I created my first mobile phone android app today. I found that there were a whole bunch of websites that created free android apps. So I’ve made one that follows myRSS feeds (both main blog and comments) using Appyet. And then, after Appyet had emailed me my .apk app file (950 Kb!), I read it into my mobile phone and installed it.
Amazingly, it actually worked! Although I couldn’t see my avatar anywhere. And I read a few new comments (including the one from Mac the Knife offering to put money into the ISIS poll). After I found my way to commenting, my laboriously crafted response got lost. So I’ll say here, thank you very much Mac, but it’s not money we need, but time. And, um,… beer. This survey is being run on an all-volunteer basis, and we’re going to get very thirsty.
And because the app included a twitter feed, I thought I’d sign up to Twitter. And so there I’m now cfrankdavis (I think) – although my attitude to Twitter is pretty much like Leg-iron’s: there’s no way I could confine myself to 140 characters.
Anyway, if anyone reading this has Twitter, I’d be interested to know whether they’ve seen anything.
And then, because it published apps, I signed up as a developer (for £15!!) on Google Play – partly because I’m hoping I can produce a Smokernet app at some point. But I didn’t manage to upload my new app there because it needed a screenshot of the app, and I have no idea how to create a screenshot of a mobile phone (if that’s what they wanted).
So it’s not going to be possible yet to download a Frank Davis blog android app from there yet. But I did create another one on another free website. The app is here, but I haven’t tried it.
Anyway, my mobile phone now has a Frank Davis app on it. So if I can find a pub with a free wi-fi, I should be able to sit there drinking beer and smoking cigarettes and interviewing smokers and watching comments appearing on my blog. i.e. Hard Work.
I doubt if anyone will actually want a Frank Davis android mobile phone app, but if they do, I’ll have to email it to them.
I’m not sure about all this hi-tech twitter feed stuff. I’ve yet to read anything on Twitter that was in the least bit thought-provoking. I don’t think it’s possible to provoke any thoughts at all using just 140 characters.
In fact, the more I think about it, the more important it seems to me that this ISIS poll is centrally all about meeting real people in the real flesh, and… talking to them.
Yesterday’s encounters were rather memorable. The first bunch of smokers I approached in a pub garden were smoking all right, but they weren’t, erm, smoking tobacco. They were smoking grass. And their first question was, “Are you from the CID?” But once I had failed to arrest them, they relaxed, and cheerily filled out the questionnaire. I vaguely wondered whether, in the ISIS pollster guidelines, pollsters should confirm that the respondents are actually smoking tobacco, and not something else. But since I’ve never ever come across this before, I decided that maybe it was sufficiently unusual to not merit detailed advice. They were smoking! How was I to know what they were smoking?
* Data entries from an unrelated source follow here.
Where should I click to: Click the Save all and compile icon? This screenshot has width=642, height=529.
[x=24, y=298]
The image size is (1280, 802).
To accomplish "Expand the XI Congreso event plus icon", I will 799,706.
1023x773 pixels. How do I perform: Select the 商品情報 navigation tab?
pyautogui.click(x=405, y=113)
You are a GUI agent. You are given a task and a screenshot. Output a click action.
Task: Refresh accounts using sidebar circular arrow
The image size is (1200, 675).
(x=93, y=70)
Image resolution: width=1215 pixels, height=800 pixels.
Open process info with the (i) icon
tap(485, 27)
And then there was the rather pretty 20-something who actually liked the smoking ban because it was so much more sociable outside pubs these days. I could only think that if the government banned smoking within a 100 metre radius of pubs, she’d have been saying how it was so much more sociable in fields and ditches these days. I bet she would have loved to have been on board the Costa Concordia when it rolled over and sank in the Mediterranean a few months back, with all those people holding hands as they slid down the side. How wonderfully sociable that must have been!
And then there was the guy who read the question about distrusting experts, and said, “But I am an expert!!!” I didn’t ask him what he was an expert in, but it had never occurred to me that I might actually end up asking these questions of an expert. The same question is not just about experts, but also the mass media. So next week, I bet I’ll find myself talking to someone who works for the BBC, or the Daily Telegraph.
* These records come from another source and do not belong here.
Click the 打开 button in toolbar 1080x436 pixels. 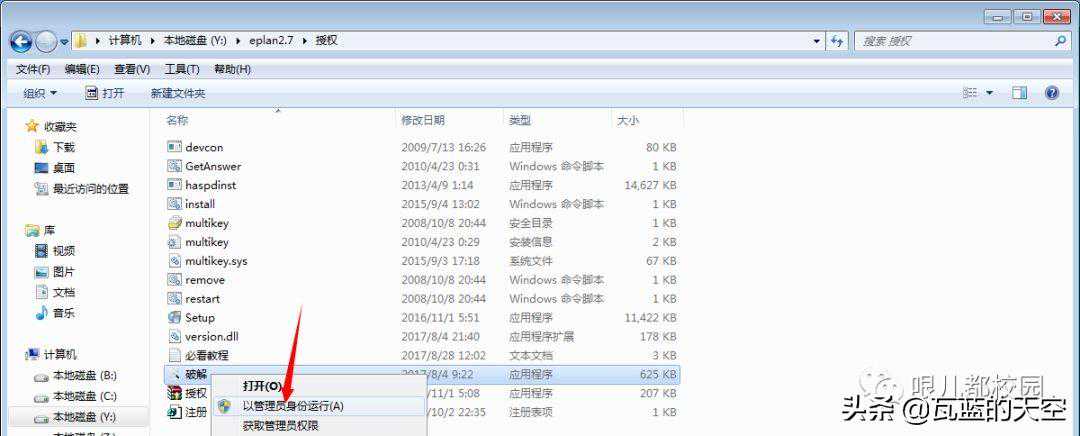click(x=105, y=93)
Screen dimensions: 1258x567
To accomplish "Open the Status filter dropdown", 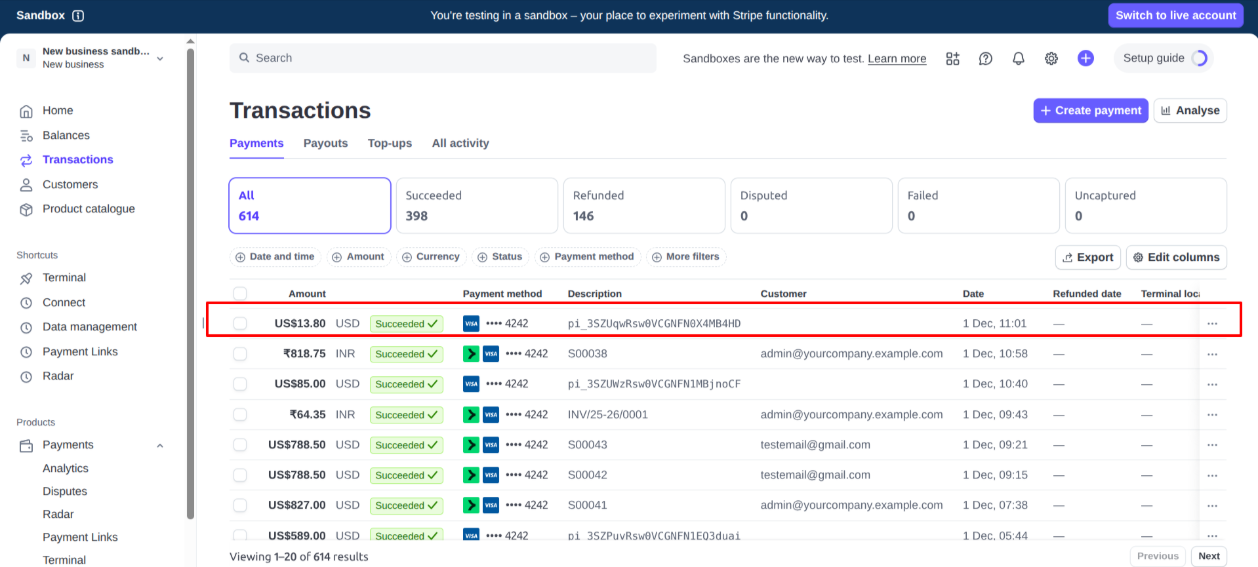I will point(499,257).
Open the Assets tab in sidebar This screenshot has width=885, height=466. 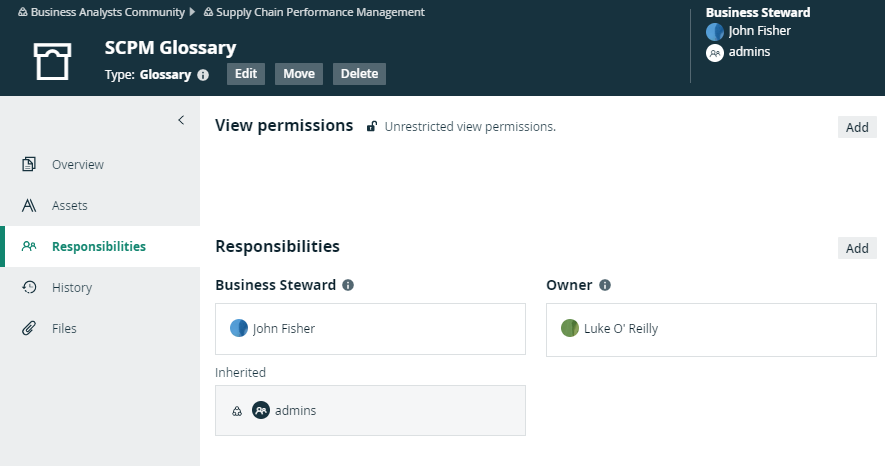tap(69, 205)
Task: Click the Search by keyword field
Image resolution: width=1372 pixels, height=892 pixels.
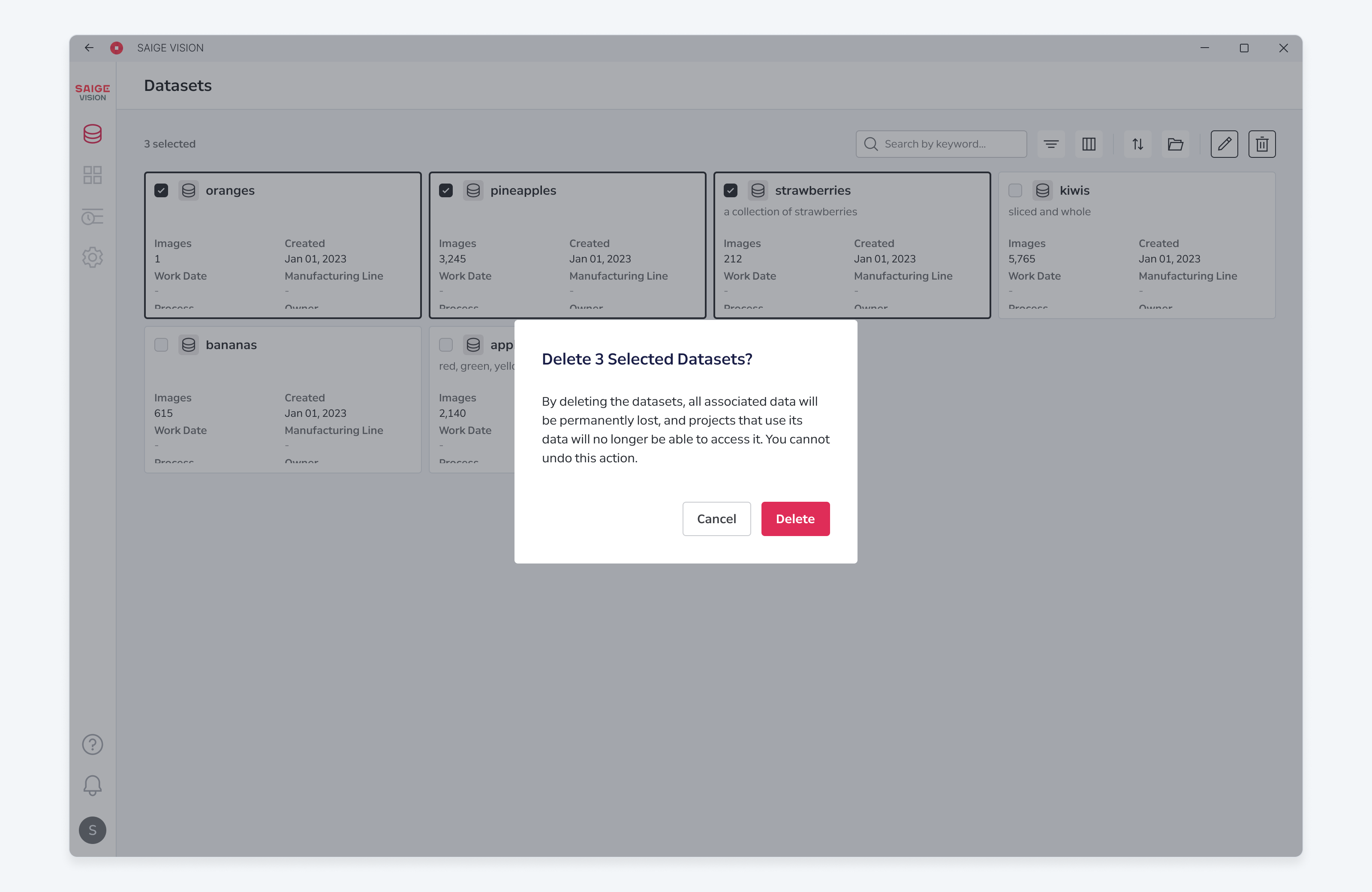Action: [941, 144]
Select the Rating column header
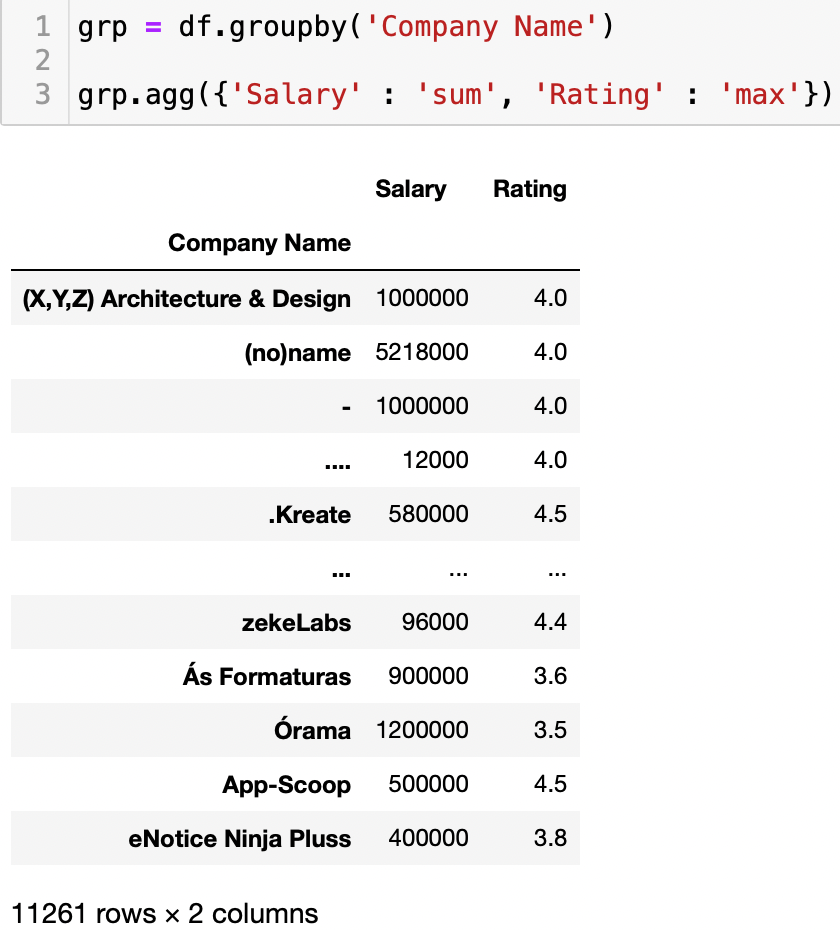840x930 pixels. coord(529,189)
There was food for thought in all those responses. And yet, while all these people volunteered these responses, they didn’t write them in the box provided. They all said very interesting things, but they didn’t write down what they’d just said. I think that I might write down what they said for them (always making it clear that “they said…” this or that).
You’re not going to get this sort of thing on Twitter.
And maybe that’s half the problem with the modern world. David Cameron probably reads all sorts of stuff on twitter, and thinks it’s what the real world is like. But it’s not. The real world is full of surprises. And I had five surprises yesterday from the real world, which I’ve just described. Using something like Twitter you’re using a sort of grunt-medium. Why allow as many as 140 characters? Why not just one or two? “Mm…” “Nn…” ”Yy…” “Ff…” In txt com wrld, there’s actually a lot less information, not a lot more. And a sort of fog of misinformation has descended. Nobody can see anything, not even the manifestly obvious.
Like what awful damage smoking bans do.